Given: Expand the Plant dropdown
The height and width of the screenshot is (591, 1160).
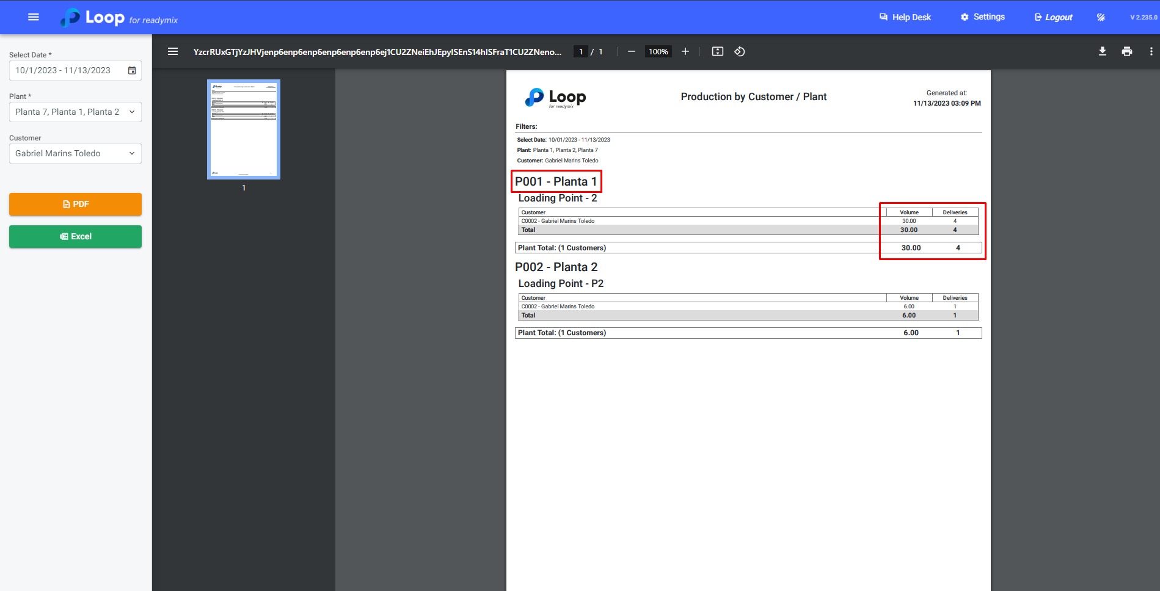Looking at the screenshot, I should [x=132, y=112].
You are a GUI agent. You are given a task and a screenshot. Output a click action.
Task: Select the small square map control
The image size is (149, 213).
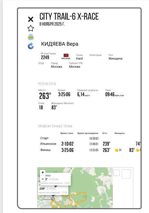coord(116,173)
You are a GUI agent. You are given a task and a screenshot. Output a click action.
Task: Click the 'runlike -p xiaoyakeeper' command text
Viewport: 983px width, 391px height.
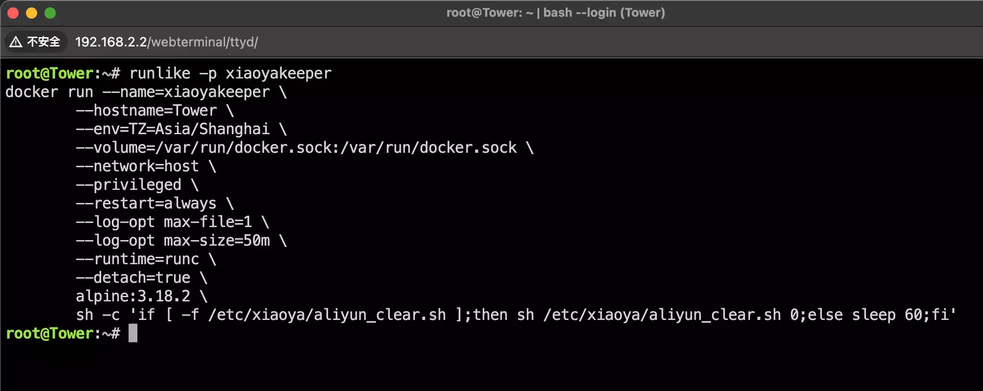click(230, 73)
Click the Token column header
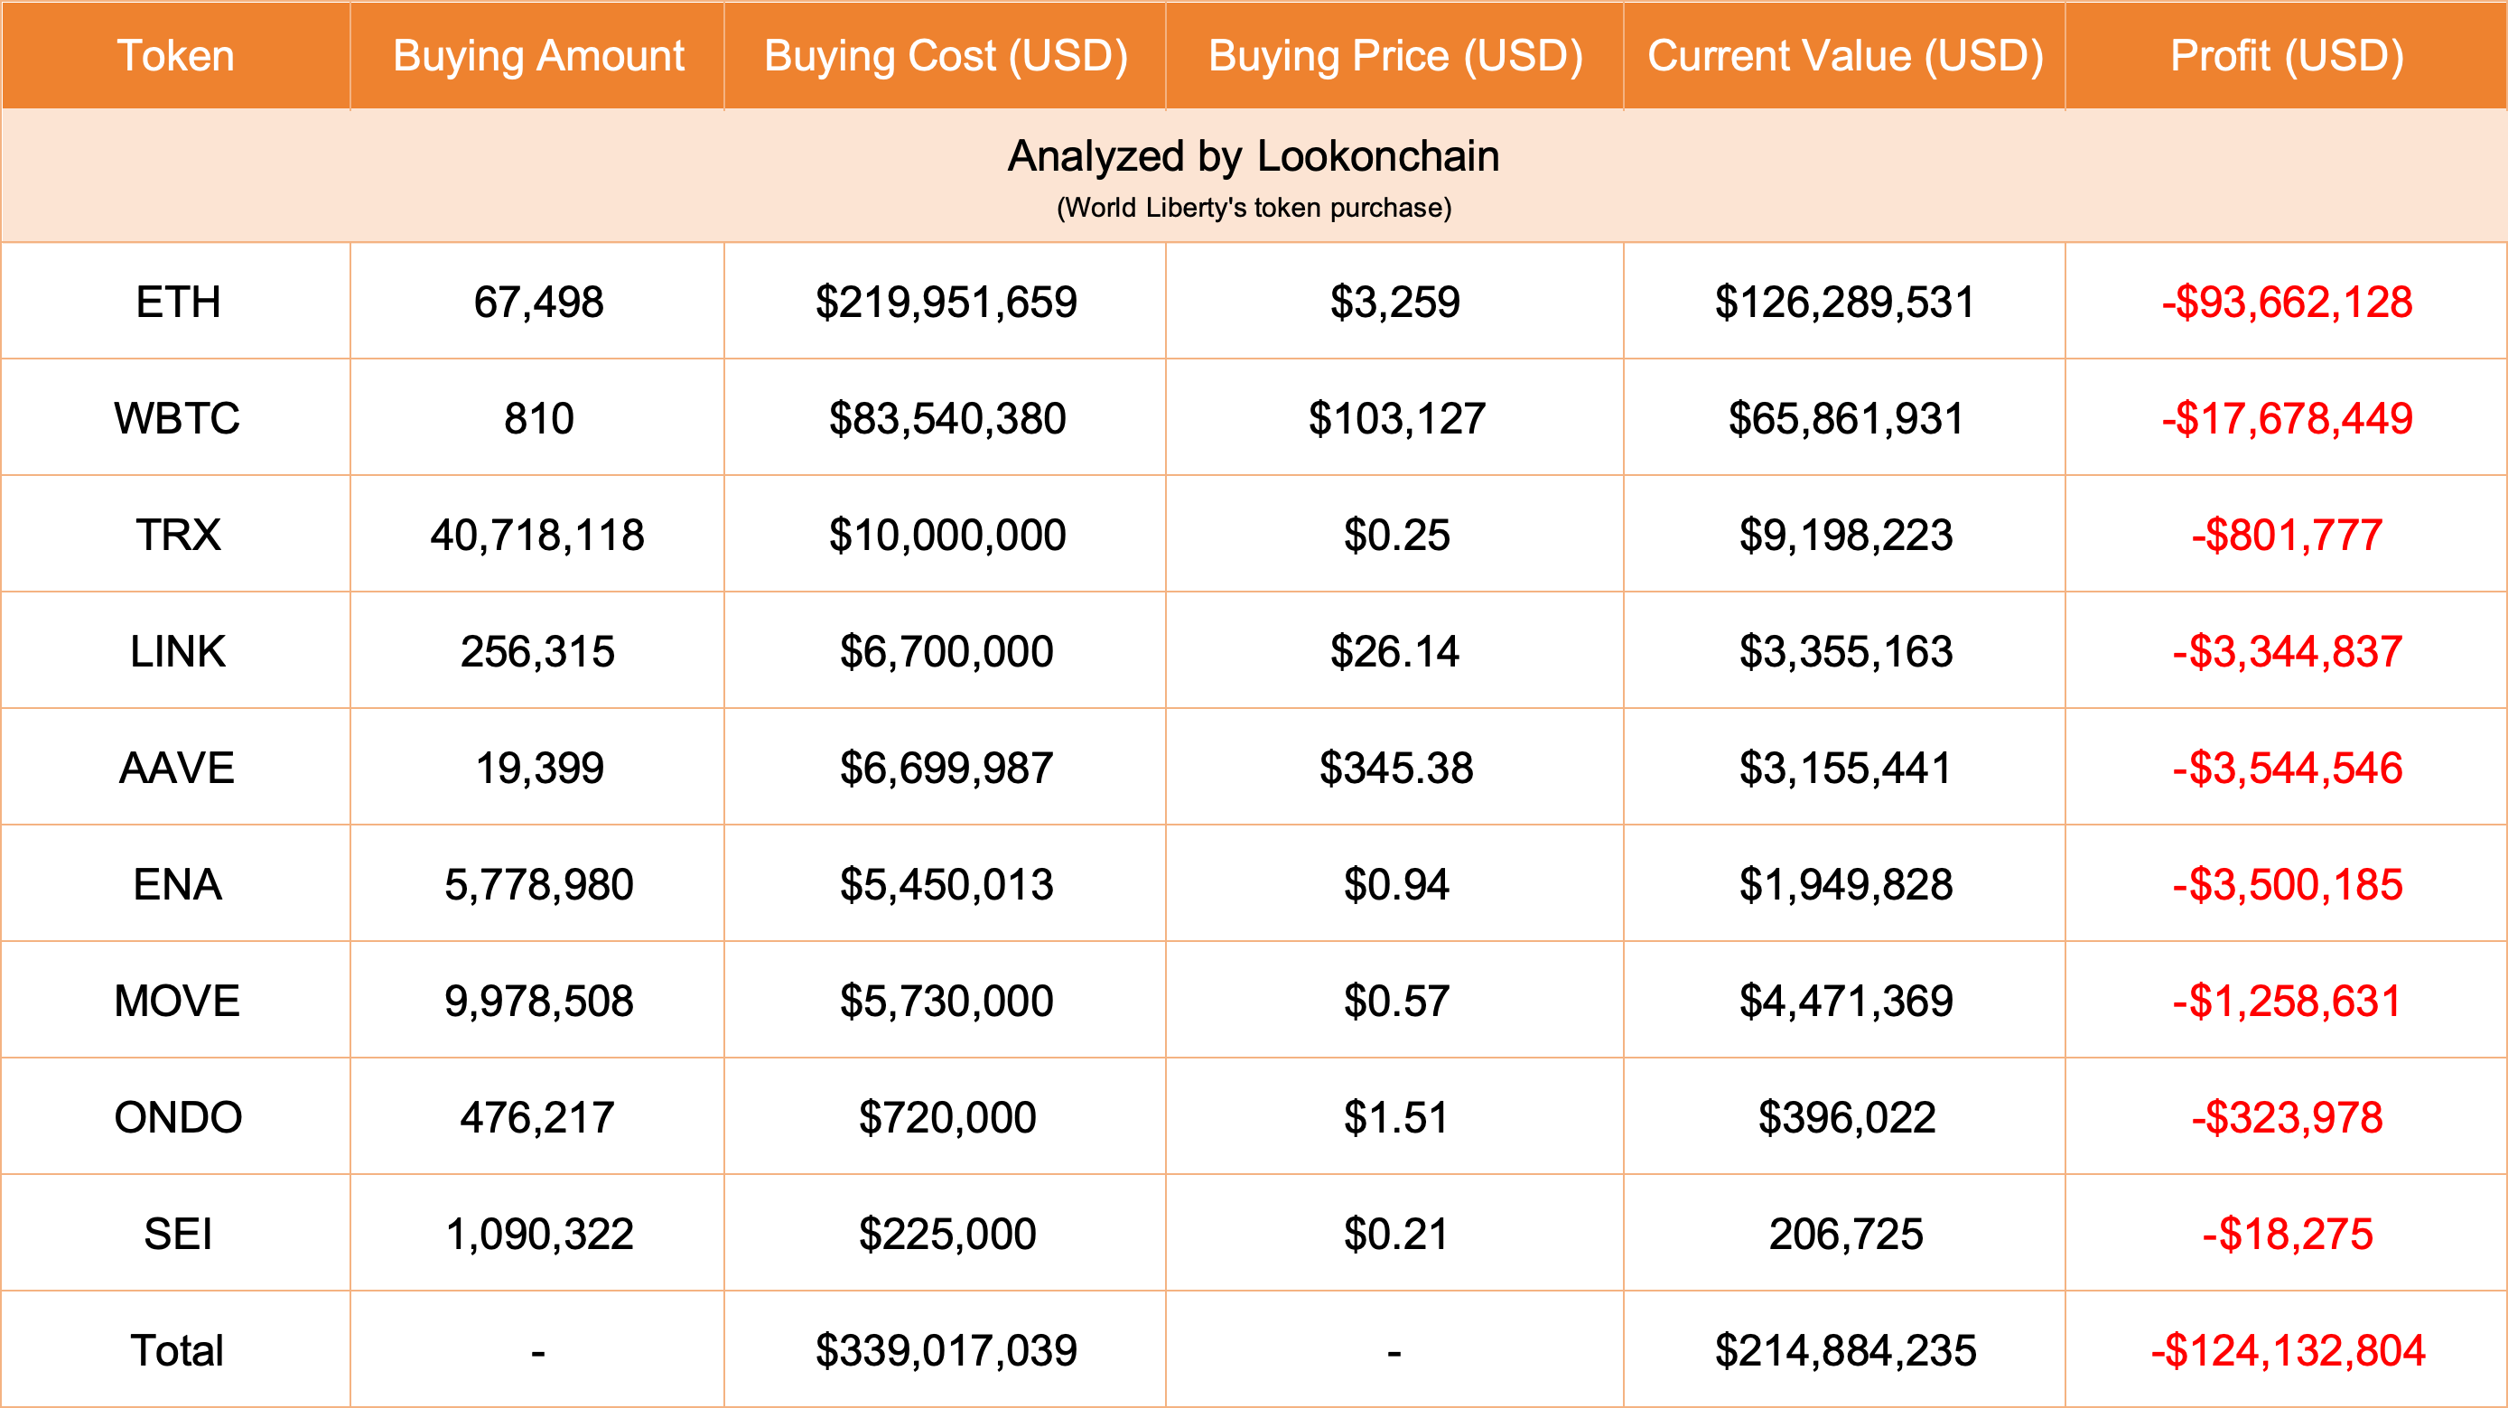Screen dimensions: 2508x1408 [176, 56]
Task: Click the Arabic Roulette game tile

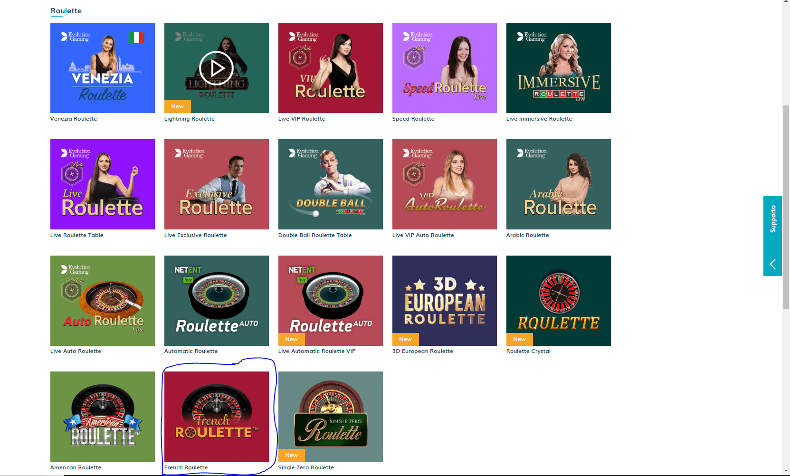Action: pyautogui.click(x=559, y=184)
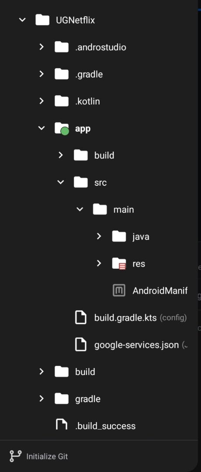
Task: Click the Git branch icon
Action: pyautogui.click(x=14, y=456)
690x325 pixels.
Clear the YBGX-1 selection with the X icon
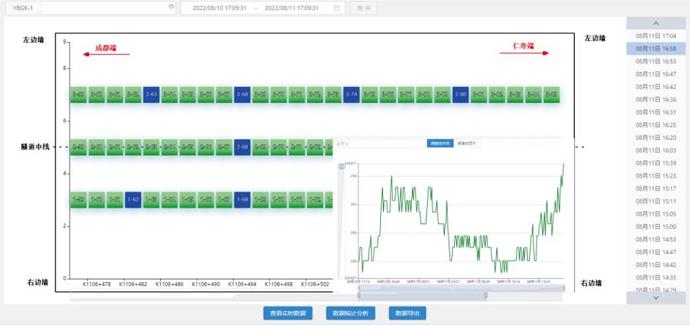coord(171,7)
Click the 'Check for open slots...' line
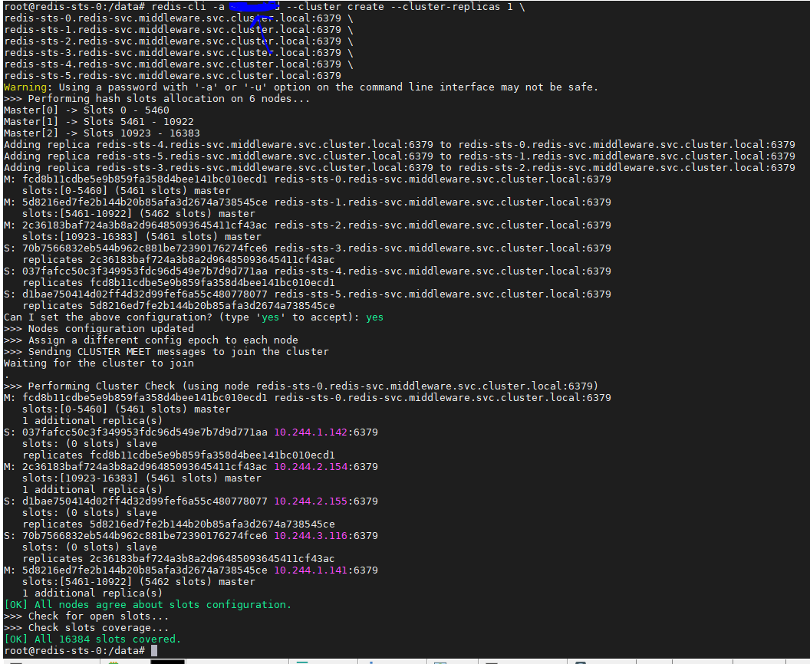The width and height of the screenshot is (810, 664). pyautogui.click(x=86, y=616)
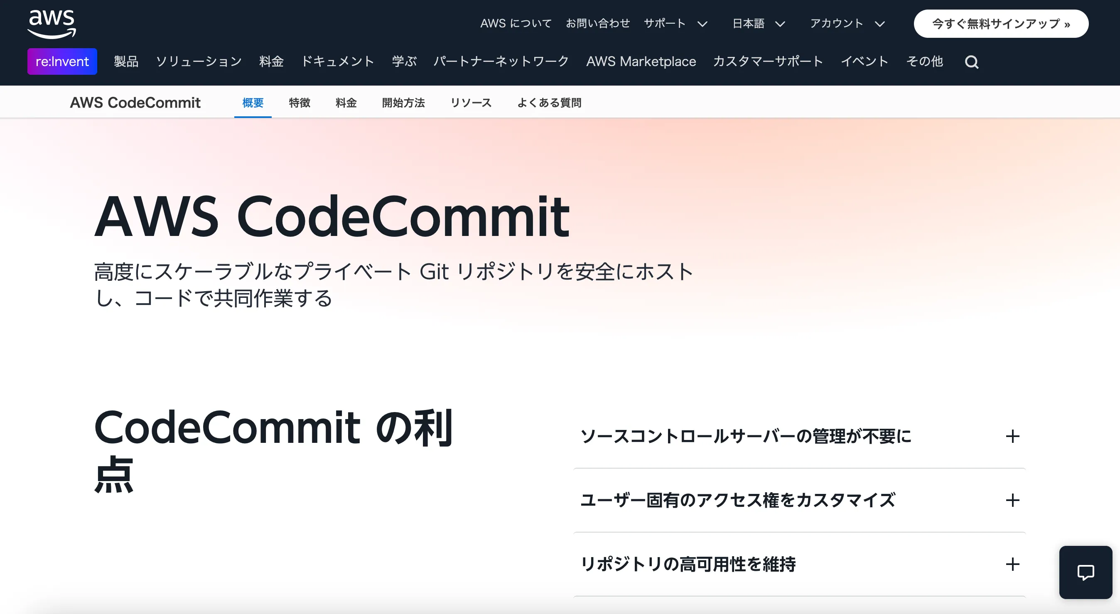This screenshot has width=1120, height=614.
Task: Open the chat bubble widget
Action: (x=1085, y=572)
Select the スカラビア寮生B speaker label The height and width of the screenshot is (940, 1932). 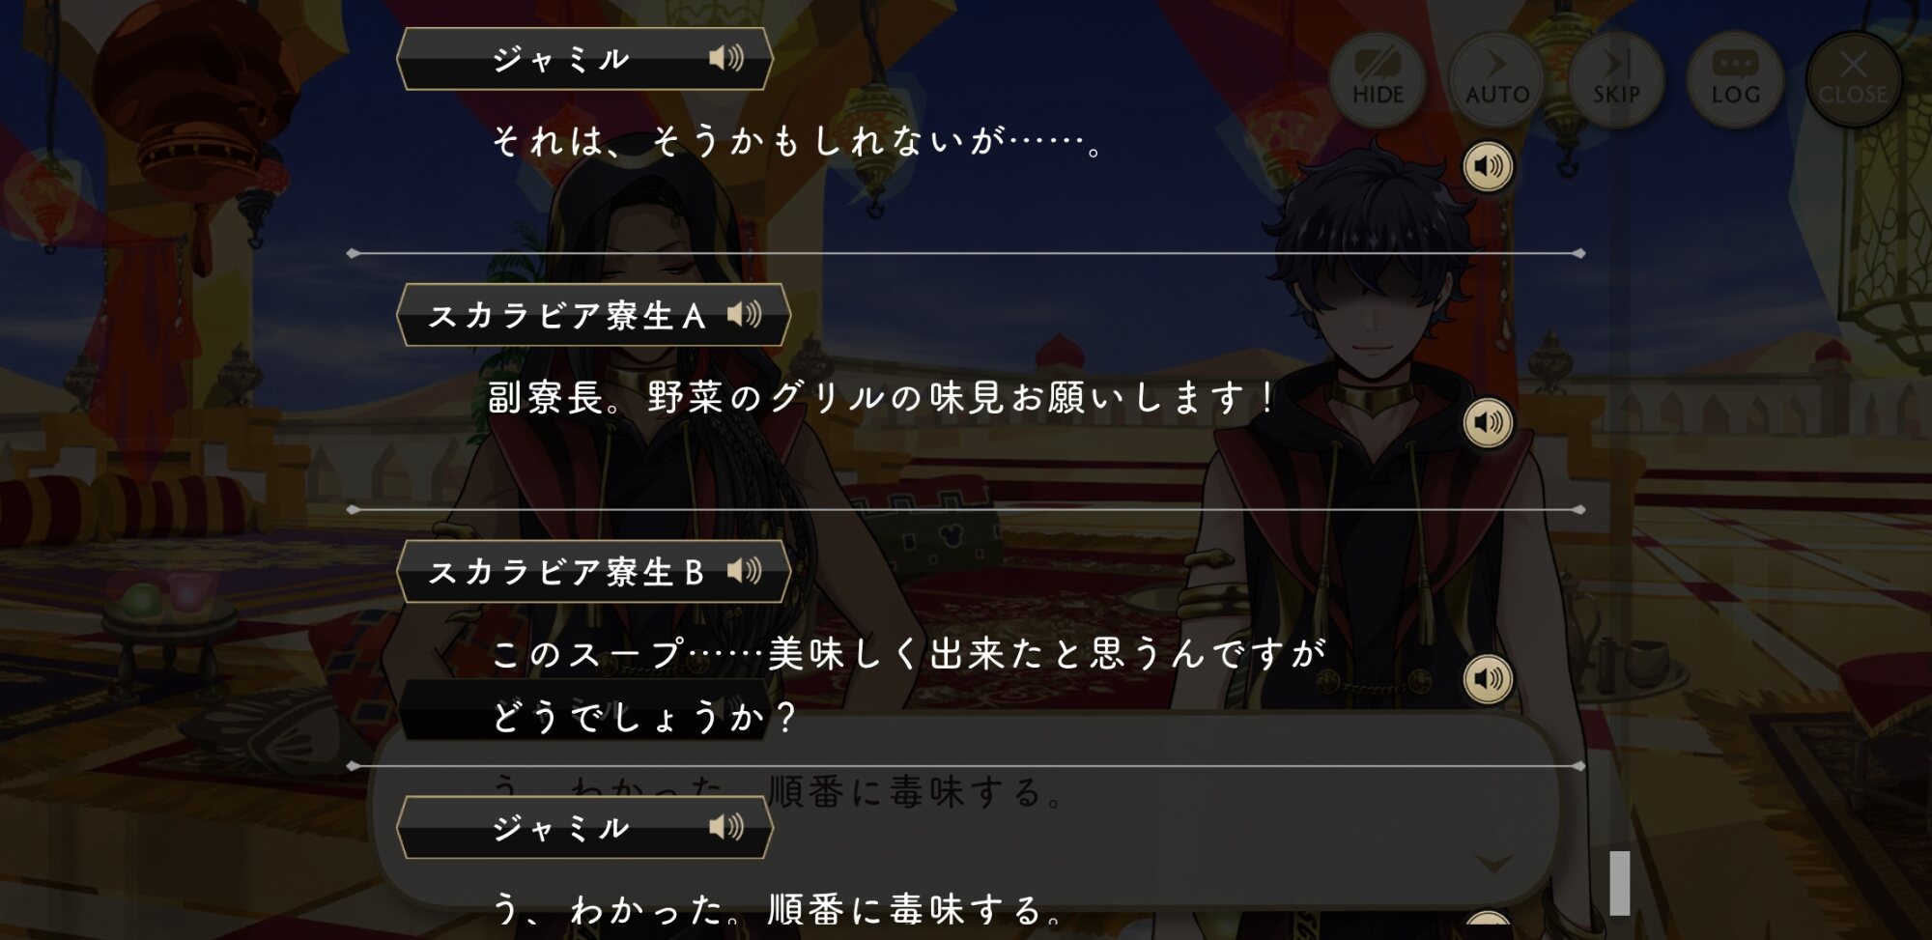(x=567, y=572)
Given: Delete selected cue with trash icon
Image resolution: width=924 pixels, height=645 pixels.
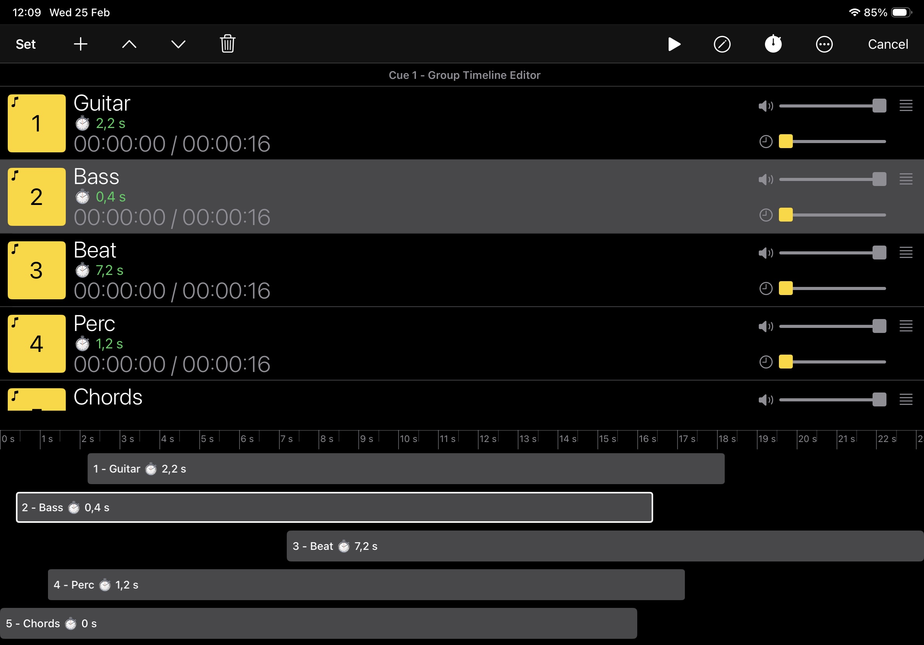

Task prompt —
Can you copy out the items above word for word, from the line with "Click the Token column header" up to and including the line with "coord(171,7)", leaving the pictures out?

The reply —
Click the Token column header
Screen dimensions: 2508x1408 [176, 56]
Task: Click the Arabic Roulette game tile

Action: pyautogui.click(x=559, y=184)
Task: Click the Git branch icon
Action: pyautogui.click(x=14, y=456)
690x325 pixels.
Clear the YBGX-1 selection with the X icon
coord(171,7)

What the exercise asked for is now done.